Ces lacunes — surtout la seconde — sont comblées pour nous grâce à un autre destinataire auquel il n’a rien à cacher, qui est Louis Bouilhet. Ancien condisciple de Flaubert, Bouilhet n’est entré en relations d’amitié intime avec lui que plusieurs années après le baccalauréat, au début de 1846. Il avait entrepris des études de médecine, était devenu interne des hôpitaux de Rouen, mais en avait été renvoyé pour indiscipline. Il ne prolongea pas sa vie de carabin, s’adonna pleinement à la poésie, tout en se faisant répétiteur pour gagner (chichement) sa vie(128). Flaubert le présente ainsi à Louise Colet : « C’est un pauvre garçon qui donne des leçons pour vivre et qui est poète, un vrai poète qui fait des choses superbes et charmantes, et qui restera inconnu parce qu’il lui manque deux choses : le pain et le temps. » C’était écrit en 1846, mais trois ans plus tard Bouilhet a l’idée de fonder avec trois camarades une boîte à bachot, toujours à Rouen, tout en continuant la poésie. Entre-temps, Gustave et Louis étaient devenus de proches amis, dévorés tous deux par la création littéraire ; ils rédigeaient ensemble des pièces de théâtre, notamment une tragédie en cinq actes et en vers, Jenner ou La Découverte de la vaccine, dont il ne nous reste que quelques fragments. Tous les dimanches, et jusqu’au lundi matin, Bouilhet venait à Croisset où, pendant de longues heures, il échangeait avec Flaubert ses idées, ses blagues (car ils aiment la farce tous les deux), lui lisait ses vers, et les deux se critiquaient mutuellement sans faux-fuyant : on a vu comment Louis et Maxime avaient descendu en flammes le premier Saint Antoine que leur avait lu Gustave. Une amitié s’était enracinée, qui dura jusqu’à la mort de Bouilhet en 1869. Ils s’influenceront l’un l’autre. Et, déjà, dans les lettres du voyage, nous voyons Flaubert à l’œuvre, épluchant, corrigeant, louant ou blâmant les vers que lui adresse son ami. Les lettres de Bouilhet à Flaubert de cette époque ont disparu, mais nous avons à notre disposition une douzaine de celles que lui a envoyées Gustave. C’est là que nous trouvons le meilleur complément aux lettres à madame mère : à Louis, Gustave racontera tout, et en termes souvent crus, de ses tribulations érotiques entre le Nil et la mer Morte.

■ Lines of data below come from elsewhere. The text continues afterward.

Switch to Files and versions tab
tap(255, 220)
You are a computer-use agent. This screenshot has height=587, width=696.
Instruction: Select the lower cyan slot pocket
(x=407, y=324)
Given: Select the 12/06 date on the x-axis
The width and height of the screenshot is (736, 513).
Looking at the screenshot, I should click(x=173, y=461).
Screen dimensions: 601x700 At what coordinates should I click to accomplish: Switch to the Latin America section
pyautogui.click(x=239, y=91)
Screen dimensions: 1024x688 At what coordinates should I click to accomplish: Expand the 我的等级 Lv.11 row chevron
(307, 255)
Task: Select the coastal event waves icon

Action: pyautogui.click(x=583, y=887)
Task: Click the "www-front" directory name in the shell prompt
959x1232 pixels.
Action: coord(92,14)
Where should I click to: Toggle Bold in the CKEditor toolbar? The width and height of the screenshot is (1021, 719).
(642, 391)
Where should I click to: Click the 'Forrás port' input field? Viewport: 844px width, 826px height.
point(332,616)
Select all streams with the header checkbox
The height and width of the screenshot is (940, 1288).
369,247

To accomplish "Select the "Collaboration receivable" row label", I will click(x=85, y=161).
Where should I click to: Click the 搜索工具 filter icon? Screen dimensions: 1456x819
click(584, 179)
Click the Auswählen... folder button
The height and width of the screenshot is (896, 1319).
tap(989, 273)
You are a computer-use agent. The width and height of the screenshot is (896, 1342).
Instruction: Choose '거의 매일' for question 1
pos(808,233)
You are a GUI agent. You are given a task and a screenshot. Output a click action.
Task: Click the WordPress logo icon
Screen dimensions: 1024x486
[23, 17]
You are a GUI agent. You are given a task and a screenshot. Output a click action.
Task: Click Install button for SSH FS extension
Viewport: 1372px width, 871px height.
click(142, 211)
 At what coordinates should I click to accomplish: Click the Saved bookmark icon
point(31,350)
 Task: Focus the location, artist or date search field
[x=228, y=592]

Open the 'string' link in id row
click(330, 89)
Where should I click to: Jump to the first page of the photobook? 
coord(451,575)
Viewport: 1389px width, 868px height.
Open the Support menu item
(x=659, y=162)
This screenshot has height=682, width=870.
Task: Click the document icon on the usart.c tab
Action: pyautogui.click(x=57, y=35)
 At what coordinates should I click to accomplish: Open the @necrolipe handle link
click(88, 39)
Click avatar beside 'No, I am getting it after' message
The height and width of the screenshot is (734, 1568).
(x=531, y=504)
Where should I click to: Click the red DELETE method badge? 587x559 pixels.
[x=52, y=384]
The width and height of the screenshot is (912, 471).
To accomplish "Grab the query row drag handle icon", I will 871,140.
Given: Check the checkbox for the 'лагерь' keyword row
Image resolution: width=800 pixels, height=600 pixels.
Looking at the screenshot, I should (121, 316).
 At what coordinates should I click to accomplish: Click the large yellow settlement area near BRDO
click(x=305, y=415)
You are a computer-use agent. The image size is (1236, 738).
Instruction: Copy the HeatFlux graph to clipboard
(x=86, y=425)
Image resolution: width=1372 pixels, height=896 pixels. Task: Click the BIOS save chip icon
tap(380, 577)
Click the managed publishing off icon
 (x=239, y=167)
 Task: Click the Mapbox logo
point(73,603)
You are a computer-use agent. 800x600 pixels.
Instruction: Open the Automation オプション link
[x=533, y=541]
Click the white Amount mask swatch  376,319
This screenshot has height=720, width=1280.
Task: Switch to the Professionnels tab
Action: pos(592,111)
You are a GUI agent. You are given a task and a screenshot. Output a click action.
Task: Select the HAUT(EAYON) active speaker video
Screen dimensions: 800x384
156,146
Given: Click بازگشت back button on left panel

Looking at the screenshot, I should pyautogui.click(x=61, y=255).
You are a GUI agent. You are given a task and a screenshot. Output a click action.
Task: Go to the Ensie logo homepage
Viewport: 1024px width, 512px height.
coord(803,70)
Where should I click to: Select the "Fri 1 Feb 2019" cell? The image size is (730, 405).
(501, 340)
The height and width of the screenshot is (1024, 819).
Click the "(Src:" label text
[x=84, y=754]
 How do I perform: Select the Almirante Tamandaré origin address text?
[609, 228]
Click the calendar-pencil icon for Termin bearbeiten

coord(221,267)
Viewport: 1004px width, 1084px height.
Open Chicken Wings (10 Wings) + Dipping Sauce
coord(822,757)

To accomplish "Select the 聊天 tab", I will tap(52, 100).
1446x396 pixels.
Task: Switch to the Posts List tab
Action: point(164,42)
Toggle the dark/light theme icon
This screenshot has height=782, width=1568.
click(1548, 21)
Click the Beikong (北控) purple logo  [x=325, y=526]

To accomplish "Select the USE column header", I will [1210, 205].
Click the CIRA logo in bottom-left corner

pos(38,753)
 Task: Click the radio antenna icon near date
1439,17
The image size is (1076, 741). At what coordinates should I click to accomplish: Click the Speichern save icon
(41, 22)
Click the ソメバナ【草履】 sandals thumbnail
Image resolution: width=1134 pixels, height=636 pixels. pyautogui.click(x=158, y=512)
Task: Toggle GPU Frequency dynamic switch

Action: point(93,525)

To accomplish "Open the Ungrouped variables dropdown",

Autre source précieuse : les notes de voyage de Flaubert, longtemps inédites, désormais bien connues. Contrairement aux allégations de Maxime Du Camp dans ses Souvenirs littéraires, selon lesquelles Flaubert au long du voyage s’est ennuyé, était distrait, rêveur, plus occupé de ses souvenirs que des découvertes à faire (« Il eût aimé voyager, s’il eût pu, couché sur un divan et ne bougeant pas, voir les paysages, les ruines et les cités passer devant lui comme une toile de panorama qui se déroule mécaniquement »), son compagnon a pris force notes quotidiennes dans des Carnets de voyage qui ont été publiés après sa mort. Voulant transcrire ces notes lapidaires en style lisible, Flaubert en rédigea une partie, Voyage en Égypte, qui n’avait pas de finalité éditoriale. Cependant, sa nièce, Caroline Franklin Grout, publia ce texte en 1910, mais un texte expurgé, censuré, destiné à ne pas froisser la pudeur des honnêtes gens avec les grossières relations données par son oncle, devenu entre-temps un grand écrivain. Vendu à un collectionneur, puis à un autre, le manuscrit a été finalement publié, dans sa version intégrale, éditée par Pierre-Marc de Biasi(129).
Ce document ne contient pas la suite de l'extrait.